Set down exactly the lines from the one containing "Toggle the filter on applied settings icon" through the last line of the records below, both included, and nothing else.

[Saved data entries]
^^^^^^^^^^^^^^^^

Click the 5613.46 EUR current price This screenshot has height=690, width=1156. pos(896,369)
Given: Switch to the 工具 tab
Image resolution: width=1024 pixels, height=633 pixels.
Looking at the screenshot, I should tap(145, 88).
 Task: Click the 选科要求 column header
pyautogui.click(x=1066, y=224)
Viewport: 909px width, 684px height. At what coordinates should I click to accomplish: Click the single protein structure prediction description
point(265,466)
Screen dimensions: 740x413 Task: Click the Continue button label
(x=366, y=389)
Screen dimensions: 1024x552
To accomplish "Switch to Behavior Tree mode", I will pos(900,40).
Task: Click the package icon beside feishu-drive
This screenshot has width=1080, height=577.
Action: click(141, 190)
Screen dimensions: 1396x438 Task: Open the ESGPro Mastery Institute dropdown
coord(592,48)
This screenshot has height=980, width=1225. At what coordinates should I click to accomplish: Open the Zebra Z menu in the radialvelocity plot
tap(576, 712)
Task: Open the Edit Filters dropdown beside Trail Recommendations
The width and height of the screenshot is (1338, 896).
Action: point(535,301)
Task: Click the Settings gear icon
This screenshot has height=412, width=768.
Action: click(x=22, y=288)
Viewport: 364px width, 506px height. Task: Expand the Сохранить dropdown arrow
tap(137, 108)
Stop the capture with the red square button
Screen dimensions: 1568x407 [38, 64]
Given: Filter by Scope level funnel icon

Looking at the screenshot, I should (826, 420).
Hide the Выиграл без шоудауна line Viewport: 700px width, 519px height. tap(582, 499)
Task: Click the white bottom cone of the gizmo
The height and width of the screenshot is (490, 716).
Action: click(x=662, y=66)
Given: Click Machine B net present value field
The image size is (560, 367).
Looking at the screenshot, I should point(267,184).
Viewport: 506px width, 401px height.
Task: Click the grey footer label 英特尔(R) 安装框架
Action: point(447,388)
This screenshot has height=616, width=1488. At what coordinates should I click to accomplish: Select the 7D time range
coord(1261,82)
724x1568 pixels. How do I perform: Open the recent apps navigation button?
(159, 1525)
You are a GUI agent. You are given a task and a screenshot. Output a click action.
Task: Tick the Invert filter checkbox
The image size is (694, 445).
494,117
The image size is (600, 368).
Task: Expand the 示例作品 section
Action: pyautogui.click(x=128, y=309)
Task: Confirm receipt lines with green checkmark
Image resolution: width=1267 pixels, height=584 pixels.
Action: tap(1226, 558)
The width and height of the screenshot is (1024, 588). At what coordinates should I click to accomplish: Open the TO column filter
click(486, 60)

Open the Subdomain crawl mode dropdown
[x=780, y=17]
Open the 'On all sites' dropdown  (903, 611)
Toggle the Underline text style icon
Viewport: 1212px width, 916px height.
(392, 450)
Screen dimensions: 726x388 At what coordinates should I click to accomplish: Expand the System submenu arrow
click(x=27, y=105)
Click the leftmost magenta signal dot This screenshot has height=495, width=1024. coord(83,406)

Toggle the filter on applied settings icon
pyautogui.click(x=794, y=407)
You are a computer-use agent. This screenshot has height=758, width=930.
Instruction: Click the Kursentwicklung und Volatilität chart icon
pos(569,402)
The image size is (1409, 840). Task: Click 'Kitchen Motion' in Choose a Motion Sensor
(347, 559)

^^^^^^^^^^^^^^^^

◆ Response:
Toggle the filter on applied settings icon
pyautogui.click(x=794, y=407)
You are a computer-use agent. This screenshot has height=758, width=930.
Instruction: Click the Kursentwicklung und Volatilität chart icon
pos(569,402)
The image size is (1409, 840). Task: Click 'Kitchen Motion' in Choose a Motion Sensor
(347, 559)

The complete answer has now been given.